Lo-ammi is also an invented word. Am or ammiy is one's kindred, creatures, people, the nation to whom one belongs. It has the same effect as saying, "You are my family...Not!" in the argot of recent youth culture.

The names given the progeny reflect the conflicted nature of an inescapable yet troubled relationship.

Saturday, September 15, 2007

The word of the Lord that came to Hosea son of Beeri, in the days of Kings Uzziah, Jotham, Ahaz, and Hezekiah of Judah, and in the days of King Jeroboam son of Joash of Israel. The Family of Hosea. When the Lord first spoke through Hosea, the Lord said to Hosea, ‘Go, take for yourself a wife of whoredom and have children of whoredom, for the land commits great whoredom by forsaking the Lord.’ So he went and took Gomer daughter of Diblaim, and she conceived and bore him a son. (Hosea 1: 1-3)

It is early in the 8th Century before Christ.
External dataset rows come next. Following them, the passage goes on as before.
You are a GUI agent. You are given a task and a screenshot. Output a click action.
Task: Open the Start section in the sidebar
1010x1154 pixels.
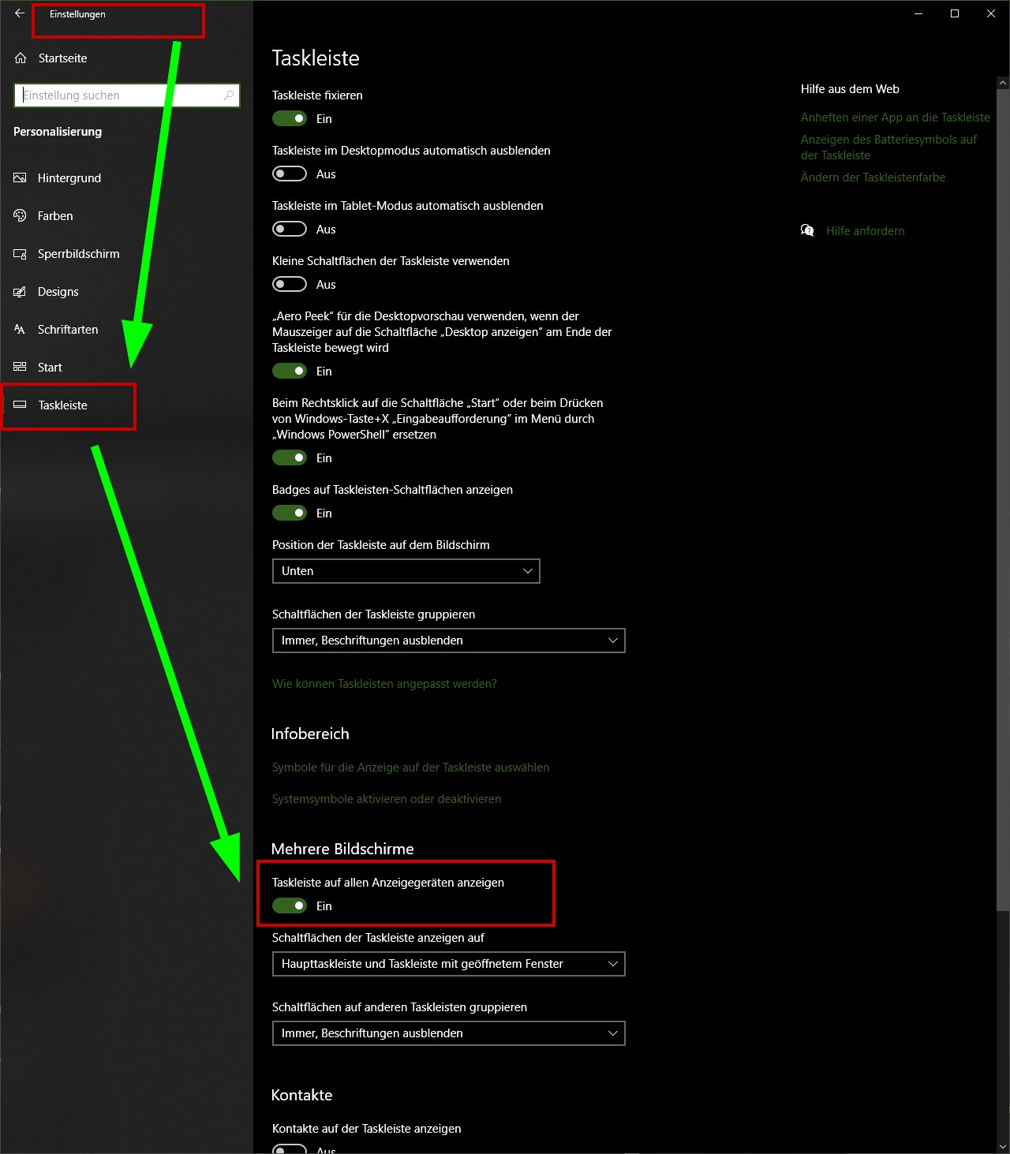(50, 367)
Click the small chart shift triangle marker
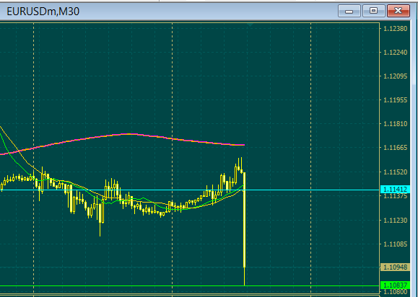Screen dimensions: 418x297 click(250, 25)
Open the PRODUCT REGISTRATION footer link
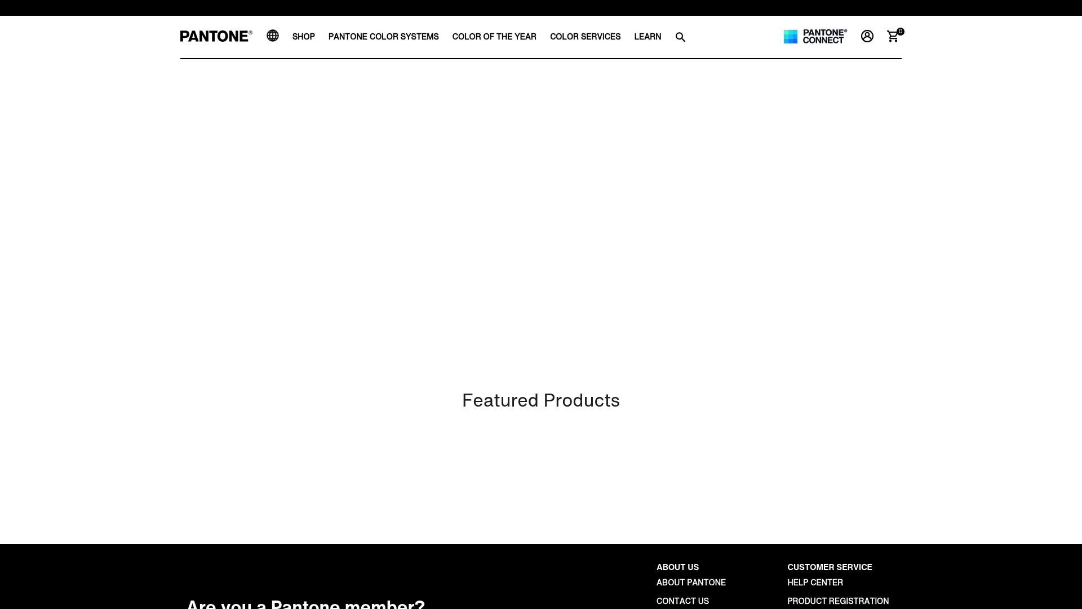This screenshot has width=1082, height=609. pyautogui.click(x=837, y=601)
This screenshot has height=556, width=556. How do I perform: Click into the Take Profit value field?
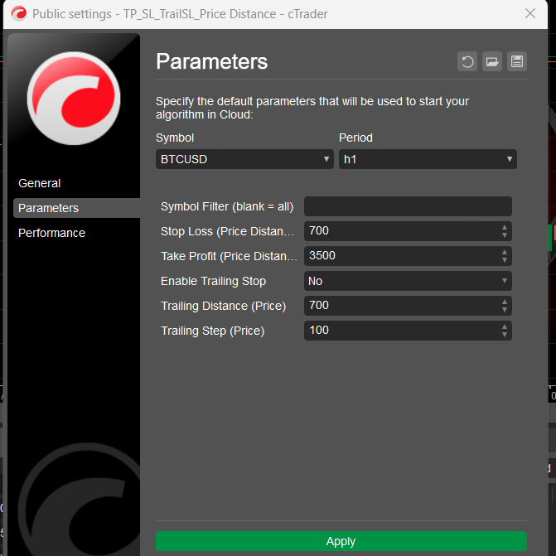[399, 256]
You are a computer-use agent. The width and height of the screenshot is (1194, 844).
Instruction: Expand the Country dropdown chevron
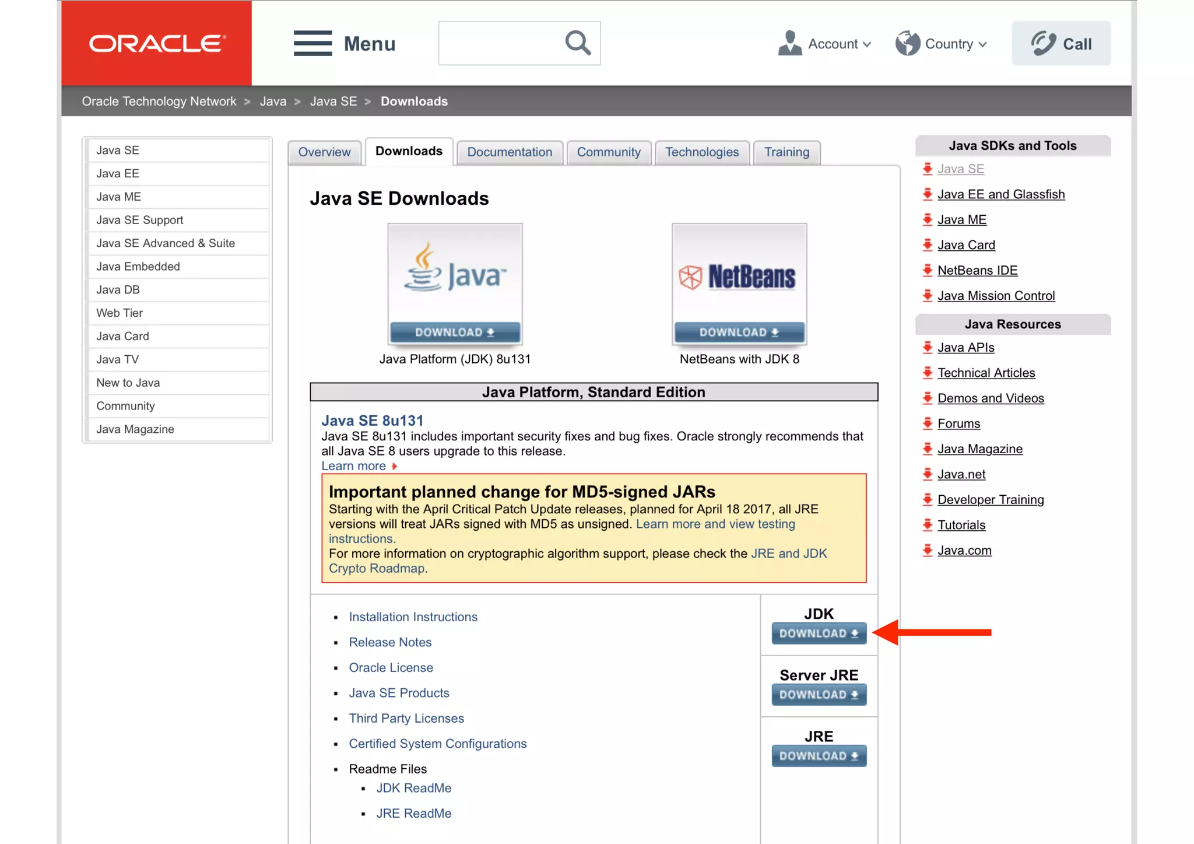coord(982,44)
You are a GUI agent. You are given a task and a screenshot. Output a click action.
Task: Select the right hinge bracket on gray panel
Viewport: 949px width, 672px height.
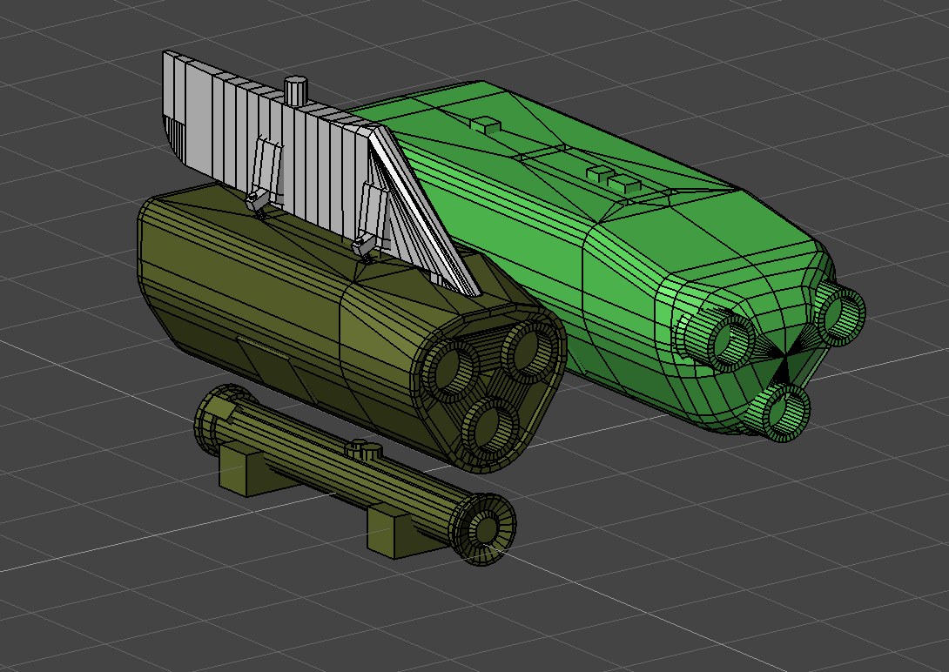tap(369, 222)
The southern kingdom of Judah and the northern kingdom of Israel have been separated for over two hundred years.

In Israel it is a period of considerable prosperity and peace. The Assyrian Empire, to the North and East, is languishing under weak rulers. In Egypt the 23rd Dynasty is engaged in a quarter-century long civil war. Jeroboam is the 14th King of Israel and will reign for forty-one years.

Hosea is a contemporary of Isaiah. Isaiah is focused on Judah. Hosea is a native of Israel and directs his prophecy at the elite of the northern kingdom.

Hosea is directed to marry a daughter of zanuwn - harlotry, whoredom, adultery - also meaning over fed, self-indulgent, and a sensual glutton.

The marriage can be seen as symbolizing God's own marriage to the whore Israel. Hosea marries Gomer, a well known prostitute. Her name can mean complete failure or final perfection.